Ильма Ракуза - Мера моря. Пассажи памяти
Лучше? У тебя же нет выбора.
Это говорит пес или волк?
Давай, следующий вопрос.
Значит, ни тот, ни другой.
Однажды, несколько десятилетий спустя я стояла в Хора и смотрела вниз на утихающее море. Вечерело. Монастырь успокоился, туристы отправились восвояси. Над переулком катился шар. Детские крики и тишина. В ней было что-то солёное.
От солнца остался только красноватый отблеск. Который медленно перетекал в фиолетовый. С приближением «волка» фиолетовый чернел. Все черное: небо, вода. Кроме звезд.

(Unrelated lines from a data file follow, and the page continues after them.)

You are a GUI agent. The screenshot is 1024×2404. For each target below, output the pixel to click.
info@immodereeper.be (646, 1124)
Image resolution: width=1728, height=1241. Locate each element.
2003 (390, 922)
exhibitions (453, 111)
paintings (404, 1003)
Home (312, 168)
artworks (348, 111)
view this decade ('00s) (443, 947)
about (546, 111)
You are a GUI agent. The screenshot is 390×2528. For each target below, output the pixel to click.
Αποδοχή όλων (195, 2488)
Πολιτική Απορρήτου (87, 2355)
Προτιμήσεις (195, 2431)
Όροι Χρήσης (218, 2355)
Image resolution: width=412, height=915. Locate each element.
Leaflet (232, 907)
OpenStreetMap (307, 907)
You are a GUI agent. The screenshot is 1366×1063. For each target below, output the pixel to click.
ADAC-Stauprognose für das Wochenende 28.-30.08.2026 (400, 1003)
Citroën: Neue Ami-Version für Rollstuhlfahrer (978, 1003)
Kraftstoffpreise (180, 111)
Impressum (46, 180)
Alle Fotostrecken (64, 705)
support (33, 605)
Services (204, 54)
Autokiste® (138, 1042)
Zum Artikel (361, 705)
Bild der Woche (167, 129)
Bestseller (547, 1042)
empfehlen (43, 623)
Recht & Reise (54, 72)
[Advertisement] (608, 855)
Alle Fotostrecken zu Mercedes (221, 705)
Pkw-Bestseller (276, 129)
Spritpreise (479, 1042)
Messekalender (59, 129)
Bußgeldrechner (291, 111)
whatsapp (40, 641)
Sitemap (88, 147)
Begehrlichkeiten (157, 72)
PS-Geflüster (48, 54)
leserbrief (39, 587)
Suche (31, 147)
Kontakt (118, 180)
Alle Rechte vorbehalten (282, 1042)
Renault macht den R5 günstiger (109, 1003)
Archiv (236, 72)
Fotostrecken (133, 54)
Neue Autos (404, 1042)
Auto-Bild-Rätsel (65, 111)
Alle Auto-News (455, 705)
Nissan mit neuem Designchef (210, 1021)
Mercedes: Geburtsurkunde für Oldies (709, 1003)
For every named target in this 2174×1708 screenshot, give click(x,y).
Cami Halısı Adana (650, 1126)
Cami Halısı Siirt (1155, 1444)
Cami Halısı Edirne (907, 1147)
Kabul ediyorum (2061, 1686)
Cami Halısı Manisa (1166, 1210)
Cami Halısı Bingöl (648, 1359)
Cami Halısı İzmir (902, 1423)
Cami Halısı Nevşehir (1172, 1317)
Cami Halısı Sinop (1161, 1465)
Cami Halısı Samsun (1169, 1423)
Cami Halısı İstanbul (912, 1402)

Я думала, что не выдержу такой красоты. Одна. Снова я была маленькой, как точка, и вместе с тем едина с ночью. В надежных руках. Кто бы объяснил. Андромеда, Кассиопея. И как я плакала.
XXXVIII. Больше никаких глупостей, больше музыки
Скажи, спрашивает Вера, ты пойдешь с нами?
Куда?
Пугать мальчишек.
Я говорю да, а потом нет. Что-то у меня нет настроения гоняться по кустам за всякими Фрицами, Гансами или как их там еще, и пугать криками «У-у-у-у!!!».
Вера говорит: Опять ты со своим Достоевцки.
Я говорю: Достоевским. Ну, ладно бы еще переселиться в кущи или построить шалаш – куда ни шло.
Но сейчас же не время суккота!
Жалко.
Вера говорит, что я стала скучная. Думаю о чем-то все время.
Вероятно, она права. Вероятно, я стала скучная, потому что мне все в будничной жизни кажется скучным.
Книги меня испортили.
Только играя в «географию», ты просыпаешься, говорит Вера. И она опять права. Мы путешествовали наперегонки. Нам нравилось быть вместе.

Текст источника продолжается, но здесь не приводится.